CARG breaks above 20-day moving average for the first time since July 10th
CarGurus Inc. (CARG) Technical Analysis Report for Jul 27, 2020 | by Techniquant Editorial Team
Moving higher for the 4th day in a row, CARG ended Monday at 25.63 gaining $0.45 (1.79%), strongly outperforming the S&P 500 (0.74%). Closing above Friday's high at 25.27, the market confirmed its breakout through the prior session high after trading up to $0.62 above it intraday.
Daily Candlestick Chart (CARG as at Jul 27, 2020):
Monday's trading range has been $0.94 (3.74%), that's below the last trading month's daily average range of $1.16. Weekly volatility is also lower, being below the market's average weekly trading range. The longer-term, monthly volatility is currently slightly lower than usual for CARG.
One bearish candlestick pattern matches today's price action, the Bearish Hikkake Pattern.
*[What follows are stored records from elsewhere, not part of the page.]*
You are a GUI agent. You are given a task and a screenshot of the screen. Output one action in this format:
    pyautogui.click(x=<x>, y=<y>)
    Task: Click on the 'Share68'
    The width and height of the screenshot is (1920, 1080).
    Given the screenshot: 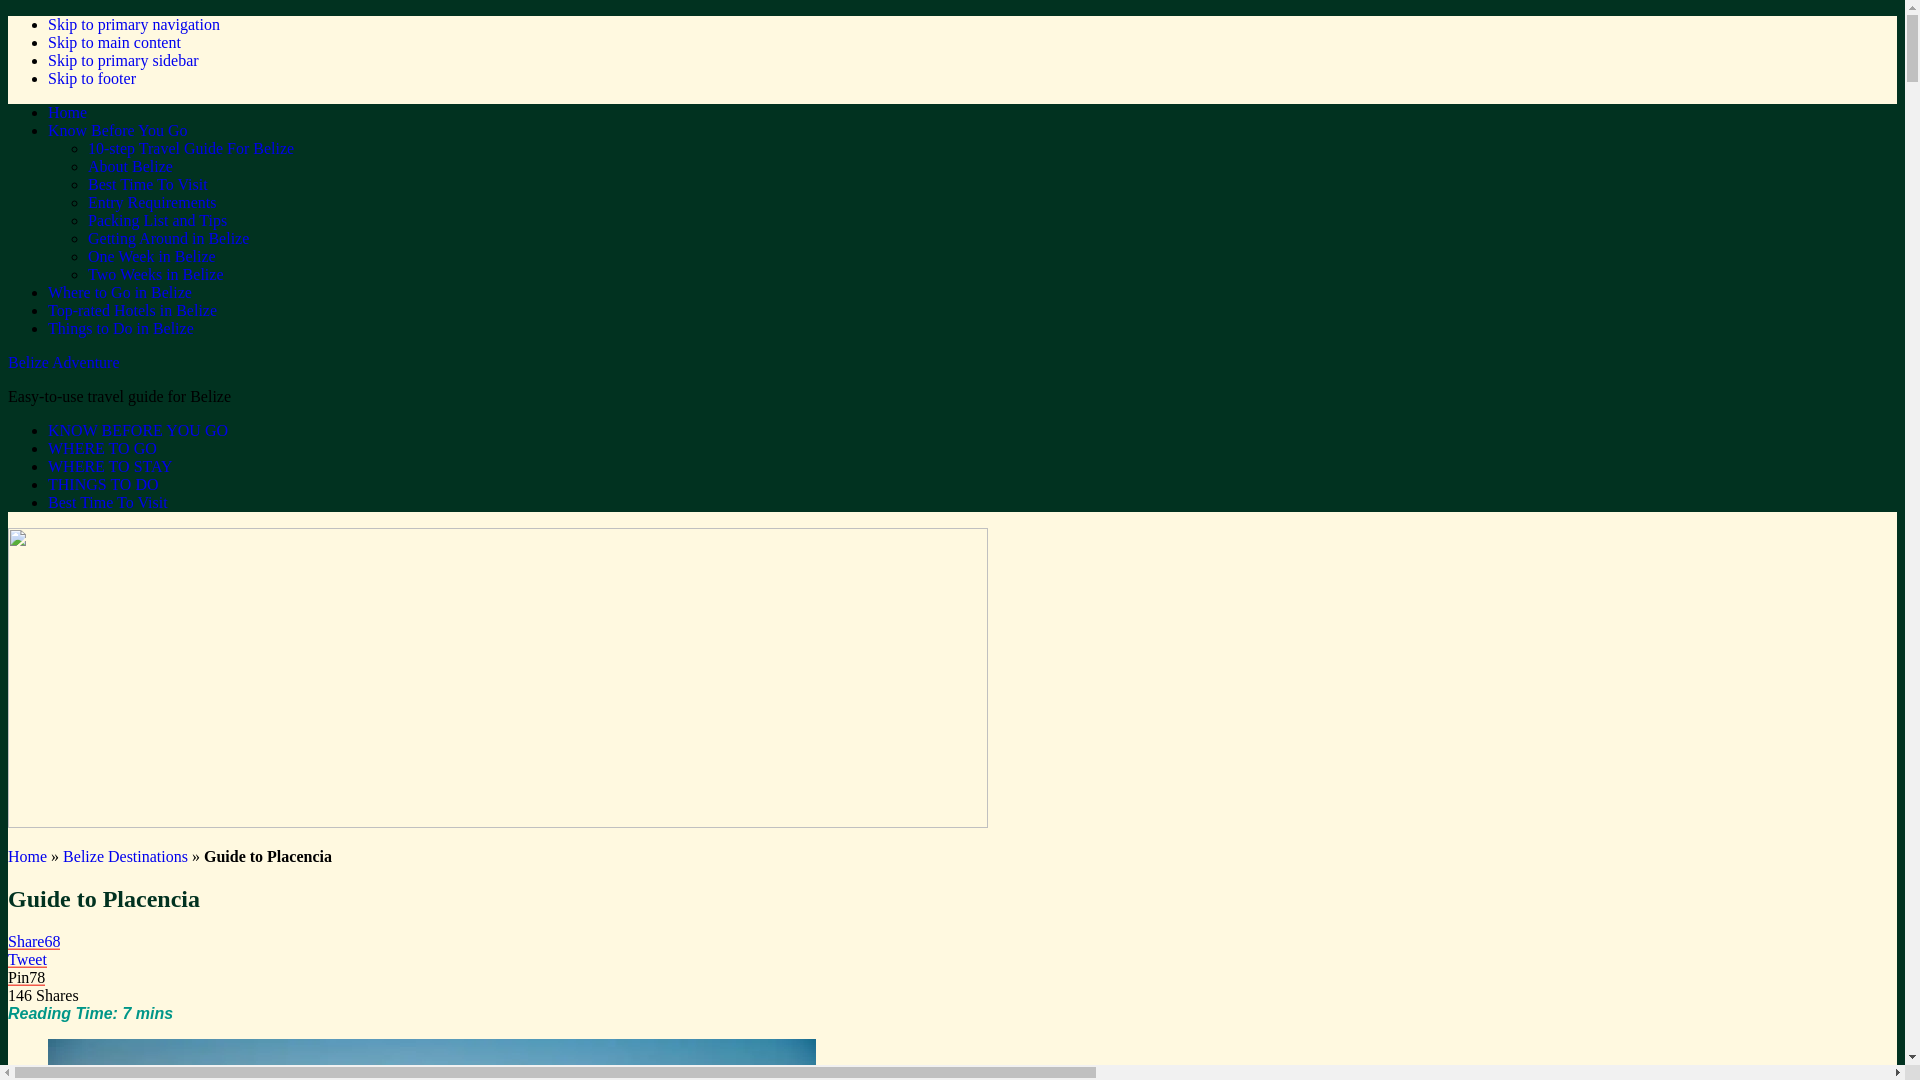 What is the action you would take?
    pyautogui.click(x=8, y=941)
The last time a Bearish Hikkake Pattern showed up on July 7th, CARG actually gained 2.95% on the following trading day.
The share managed to close above the 20-day moving average at 25.48 for the first time since July 10th. After spiking up to 25.89 during the day, CarGurus found resistance at the 50-day moving average at 25.76.
The trend is clearly bullish, showing an intact uptrend in the short, medium and long-term.
Among the six market conditions that our pattern recognition engine identified today, the statistics for the Support/Resistance based market condition "Price broke through Technical Resistance R1" stand out. Its common bullish interpretation has been confirmed for CarGurus. Out of 54 times, CARG closed higher 59.26% of the time on the next trading day after the market condition occurred. The optimal exit for swing trading this condition on the long side has been after 10 trading days, showing a win rate of 59.26% with an average market move of 2.97%.